After flipping the thick screen over onto a piece of old sheet, and sponging the back of it some more, I was able to separate the paper from the whole kit. I sandwiched the piece in between two cotton sheets, and ironed it like crazy (highest setting) until it was mostly dry.
I left all the pieces between two heavy wooden planks over night… to see what happens next check out this post on Handmade Paper Envelopes.
During this adventure I learned…
• Paper is magic, and putting your hands in warm pulpy water is therapeutic.
• Don’t use your fancy appliances for crafting. I killed the shredder and blender. (Though, I think it was shoddy modern manufacturing what did them in.) The iron…
• The iron got coated in some sort of ick. Fortunately I used our old iron, AND discovered that the ick was easily removed by white vinegar and a little scrubbing.

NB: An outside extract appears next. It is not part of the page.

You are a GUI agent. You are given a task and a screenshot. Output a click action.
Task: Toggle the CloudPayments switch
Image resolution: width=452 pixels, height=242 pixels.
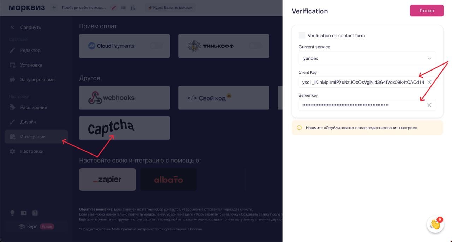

• After doing the paper making process a few times, I actually got rid of the ironing step. Now I roll the sheets out between 2 shamwows (I know…) and then place them on extra cardboard while they are still pretty damp. Once they are dry enough to hold their form, I transfer them to a clothes line to dry, until I move them into a stack to dry fully between two heavy peices of wood.
• When you use junk mail, your paper is going to be gray. Most of the tutorials I read recommended using blank papers, and colored tissue paper. I’d rather have gray paper than create more trash in the world, but we’ll see how things go.
• Thick flower petals and pieces do not work best for this project. I ended up with a couple of very lumpy pages. Also, predried flowers often have dyes on them that do not bleed how you think they should.
• Rachel is a great crafting cheerleader and documentorian, and Patrick loves me, and proved it by ironing paper for hours.